• **Problem requirements**
Repeat every line of the following material exactly.

─── Extracted material ───

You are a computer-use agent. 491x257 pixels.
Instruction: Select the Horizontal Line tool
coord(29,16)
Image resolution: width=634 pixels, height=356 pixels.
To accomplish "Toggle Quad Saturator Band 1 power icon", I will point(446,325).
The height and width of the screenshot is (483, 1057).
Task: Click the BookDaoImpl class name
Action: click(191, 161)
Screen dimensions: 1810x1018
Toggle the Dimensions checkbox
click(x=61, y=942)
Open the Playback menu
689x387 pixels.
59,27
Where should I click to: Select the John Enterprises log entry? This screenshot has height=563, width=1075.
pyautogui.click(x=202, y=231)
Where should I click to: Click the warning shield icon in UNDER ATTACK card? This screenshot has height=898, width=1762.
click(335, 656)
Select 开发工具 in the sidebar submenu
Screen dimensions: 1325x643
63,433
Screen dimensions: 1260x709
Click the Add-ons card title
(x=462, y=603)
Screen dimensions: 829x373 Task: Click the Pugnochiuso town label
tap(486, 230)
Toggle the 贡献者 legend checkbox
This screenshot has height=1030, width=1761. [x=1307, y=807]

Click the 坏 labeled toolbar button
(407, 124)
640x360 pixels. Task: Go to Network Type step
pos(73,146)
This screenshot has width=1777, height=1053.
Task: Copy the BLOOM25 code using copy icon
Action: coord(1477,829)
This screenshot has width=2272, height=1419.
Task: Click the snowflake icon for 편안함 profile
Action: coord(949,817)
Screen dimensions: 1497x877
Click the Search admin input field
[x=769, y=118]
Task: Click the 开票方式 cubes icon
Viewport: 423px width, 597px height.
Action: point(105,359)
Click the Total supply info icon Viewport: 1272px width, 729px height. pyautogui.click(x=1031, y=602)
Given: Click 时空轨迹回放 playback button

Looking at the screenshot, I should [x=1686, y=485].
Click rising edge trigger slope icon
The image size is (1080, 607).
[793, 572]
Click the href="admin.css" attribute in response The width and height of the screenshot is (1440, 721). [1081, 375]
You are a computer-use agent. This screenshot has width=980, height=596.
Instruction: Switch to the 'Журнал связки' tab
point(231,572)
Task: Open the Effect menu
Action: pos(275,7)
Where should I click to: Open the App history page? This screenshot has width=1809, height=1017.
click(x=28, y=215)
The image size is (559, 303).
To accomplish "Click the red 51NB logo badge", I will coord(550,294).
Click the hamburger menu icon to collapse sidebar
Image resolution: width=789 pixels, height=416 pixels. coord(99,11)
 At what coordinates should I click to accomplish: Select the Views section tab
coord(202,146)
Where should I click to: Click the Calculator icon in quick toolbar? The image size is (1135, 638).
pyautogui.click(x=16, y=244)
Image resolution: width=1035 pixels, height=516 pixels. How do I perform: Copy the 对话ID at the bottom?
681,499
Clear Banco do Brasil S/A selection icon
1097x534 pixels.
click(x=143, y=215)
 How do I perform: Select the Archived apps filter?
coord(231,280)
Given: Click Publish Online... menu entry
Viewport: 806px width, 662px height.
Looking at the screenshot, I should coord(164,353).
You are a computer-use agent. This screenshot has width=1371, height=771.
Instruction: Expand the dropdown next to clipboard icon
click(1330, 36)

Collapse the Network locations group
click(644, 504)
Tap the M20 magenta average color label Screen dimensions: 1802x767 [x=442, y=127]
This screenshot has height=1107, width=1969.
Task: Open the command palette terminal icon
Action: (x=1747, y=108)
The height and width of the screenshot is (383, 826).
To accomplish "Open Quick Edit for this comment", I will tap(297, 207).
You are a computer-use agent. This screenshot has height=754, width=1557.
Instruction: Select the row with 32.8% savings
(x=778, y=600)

───

• **Answer for this exercise**
You are a computer-use agent. 491x257 pixels.
Instruction: Select the Horizontal Line tool
coord(29,16)
Image resolution: width=634 pixels, height=356 pixels.
To accomplish "Toggle Quad Saturator Band 1 power icon", I will point(446,325).
The height and width of the screenshot is (483, 1057).
Task: Click the BookDaoImpl class name
Action: click(191, 161)
Screen dimensions: 1810x1018
Toggle the Dimensions checkbox
click(x=61, y=942)
Open the Playback menu
689x387 pixels.
59,27
Where should I click to: Select the John Enterprises log entry? This screenshot has height=563, width=1075.
pyautogui.click(x=202, y=231)
Where should I click to: Click the warning shield icon in UNDER ATTACK card? This screenshot has height=898, width=1762.
click(335, 656)
Select 开发工具 in the sidebar submenu
Screen dimensions: 1325x643
63,433
Screen dimensions: 1260x709
Click the Add-ons card title
(x=462, y=603)
Screen dimensions: 829x373 Task: Click the Pugnochiuso town label
tap(486, 230)
Toggle the 贡献者 legend checkbox
This screenshot has height=1030, width=1761. [x=1307, y=807]

Click the 坏 labeled toolbar button
(407, 124)
640x360 pixels. Task: Go to Network Type step
pos(73,146)
This screenshot has width=1777, height=1053.
Task: Copy the BLOOM25 code using copy icon
Action: coord(1477,829)
This screenshot has width=2272, height=1419.
Task: Click the snowflake icon for 편안함 profile
Action: coord(949,817)
Screen dimensions: 1497x877
Click the Search admin input field
[x=769, y=118]
Task: Click the 开票方式 cubes icon
Viewport: 423px width, 597px height.
Action: point(105,359)
Click the Total supply info icon Viewport: 1272px width, 729px height. pyautogui.click(x=1031, y=602)
Given: Click 时空轨迹回放 playback button

Looking at the screenshot, I should [x=1686, y=485].
Click rising edge trigger slope icon
The image size is (1080, 607).
[793, 572]
Click the href="admin.css" attribute in response The width and height of the screenshot is (1440, 721). [1081, 375]
You are a computer-use agent. This screenshot has width=980, height=596.
Instruction: Switch to the 'Журнал связки' tab
point(231,572)
Task: Open the Effect menu
Action: pos(275,7)
Where should I click to: Open the App history page? This screenshot has width=1809, height=1017.
click(x=28, y=215)
The image size is (559, 303).
To accomplish "Click the red 51NB logo badge", I will coord(550,294).
Click the hamburger menu icon to collapse sidebar
Image resolution: width=789 pixels, height=416 pixels. coord(99,11)
 At what coordinates should I click to accomplish: Select the Views section tab
coord(202,146)
Where should I click to: Click the Calculator icon in quick toolbar? The image size is (1135, 638).
pyautogui.click(x=16, y=244)
Image resolution: width=1035 pixels, height=516 pixels. How do I perform: Copy the 对话ID at the bottom?
681,499
Clear Banco do Brasil S/A selection icon
1097x534 pixels.
click(x=143, y=215)
 How do I perform: Select the Archived apps filter?
coord(231,280)
Given: Click Publish Online... menu entry
Viewport: 806px width, 662px height.
Looking at the screenshot, I should coord(164,353).
You are a computer-use agent. This screenshot has width=1371, height=771.
Instruction: Expand the dropdown next to clipboard icon
click(1330, 36)

Collapse the Network locations group
click(644, 504)
Tap the M20 magenta average color label Screen dimensions: 1802x767 [x=442, y=127]
This screenshot has height=1107, width=1969.
Task: Open the command palette terminal icon
Action: (x=1747, y=108)
The height and width of the screenshot is (383, 826).
To accomplish "Open Quick Edit for this comment", I will tap(297, 207).
You are a computer-use agent. This screenshot has height=754, width=1557.
Instruction: Select the row with 32.8% savings
(x=778, y=600)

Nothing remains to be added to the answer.